Thursday, 5 January 2012

Ferns in the Forest

Male Fern Dryopteris filix-mas
With the mild wet weather we are having, the wild ferns are still looking spectacularly lush and tropical in the woods. They haven't yet been burnt by cold winds and frost and they don't look tatty at all.

Harts Tongue Phyllitis scolopendrium

A fern lined stream behind Fontbaudry,
on the outskirts of Preuilly-sur-Claise.
Susan

6 comments:

  1. Lovely fern shots. In the second and third shots, though, you've managed to get two variants of Hart's Tongue... the common variant and P. scolopendrium "Crispum" which, i believe, is a cross 'twixt Hart's Tongue and Asplenium billotii... very much sought after by Victorian collectors.
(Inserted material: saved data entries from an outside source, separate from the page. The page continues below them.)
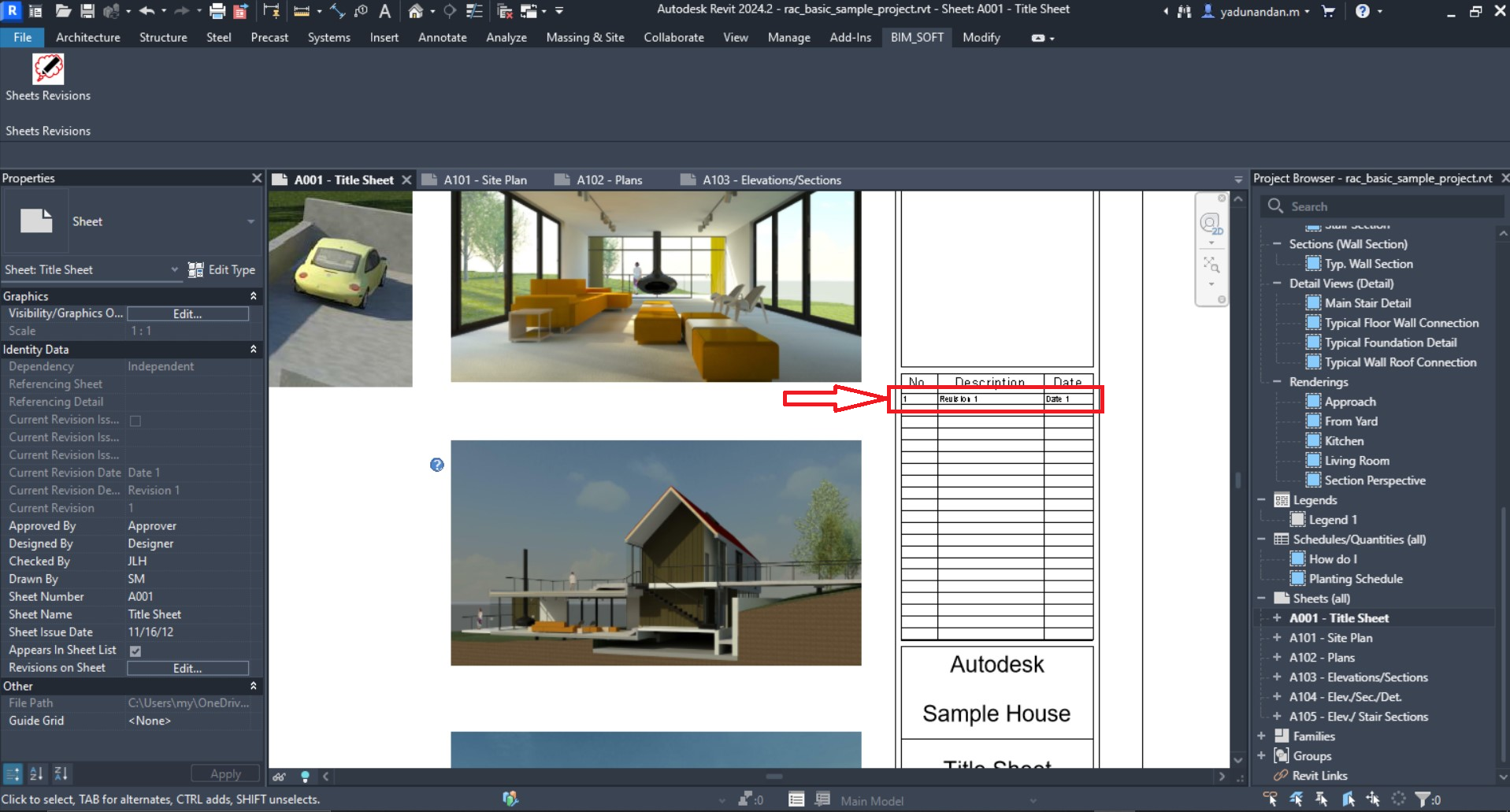Click the Save icon in quick access toolbar

coord(87,11)
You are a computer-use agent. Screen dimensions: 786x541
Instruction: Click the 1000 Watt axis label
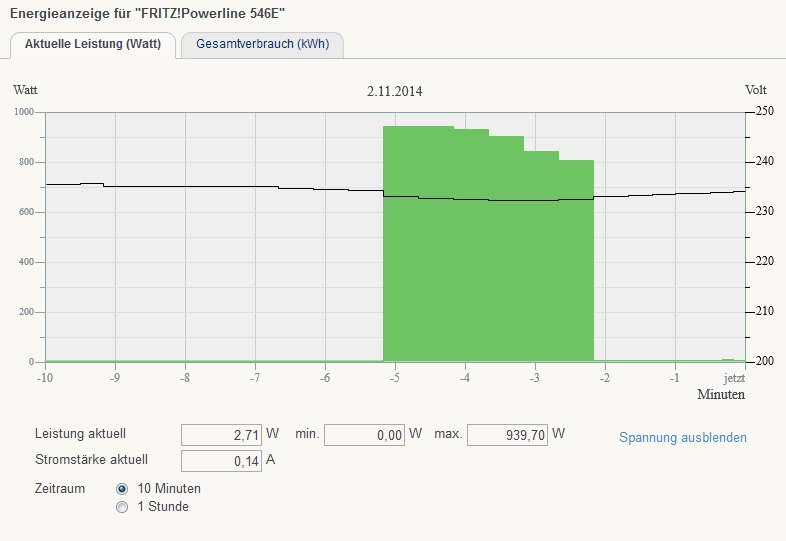click(x=25, y=112)
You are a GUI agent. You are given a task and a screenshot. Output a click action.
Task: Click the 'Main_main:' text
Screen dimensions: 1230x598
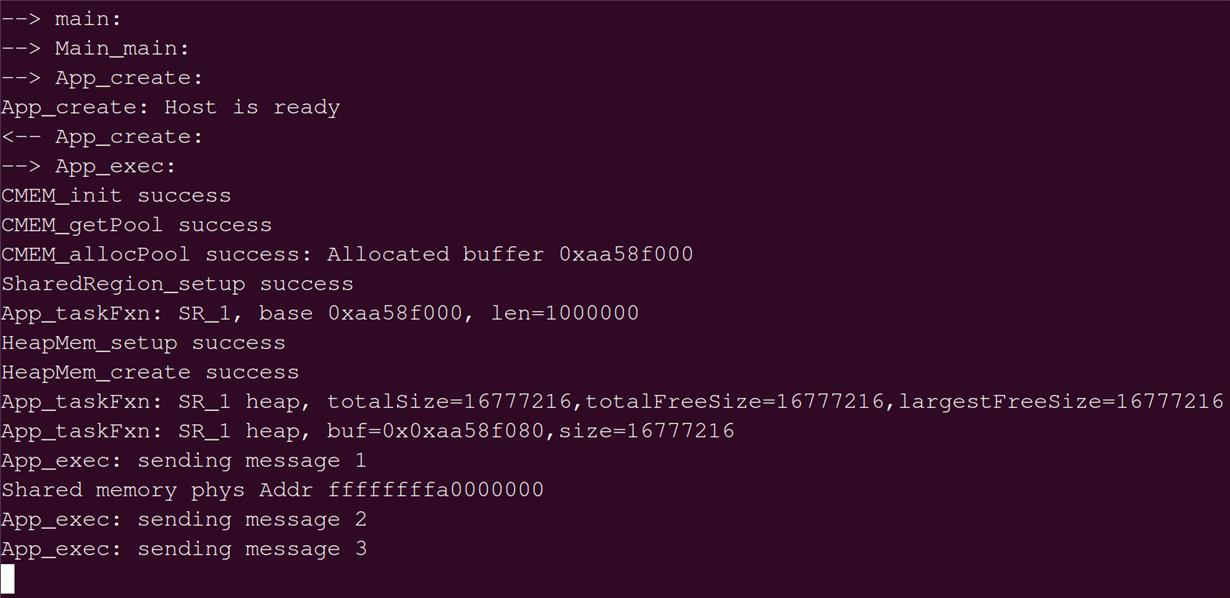click(122, 49)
I've never seen it in the wild, but I'll keep my eyes peeled.

    ReplyDelete
  2. Bloody fishbone ferns - can't stop them from multiplying on our property here in Melbourne - Tree ferns in the Dandenongs, beautiful.
    Really do like ferns.

    ReplyDelete
  3. Tim: Well this is the place to look for that sort of thing. The two species are only really common in western France. I didn't see any Lanceolate Spleenwort though, and I assumed it was a natural variant or maybe a sport. It isn't just the Victorians with fern mania, btw - I see the NT had a load of Filmy Ferns stolen from one of their sites recently.

    L&S: here it is the Harts Tongue that is like a weed, but I love them all.

    ReplyDelete
  4. So collectomania still exists! Have I shown you the Victorian Fern Album I have? I'm not sure I have.
    Collect with a camera, where possible... and Flimsy Ferns are very difficult to keep... I'll hazard a guess they were stolen to order.

    ReplyDelete
  5. Ferns are one of my favorite "non-blooming" plants. I have a Male Fern in my small garden in Paris that has been there for more than sixty years and still kicking!

    ReplyDelete
  6. glorious, that fern0lined stream. we're all under snow here.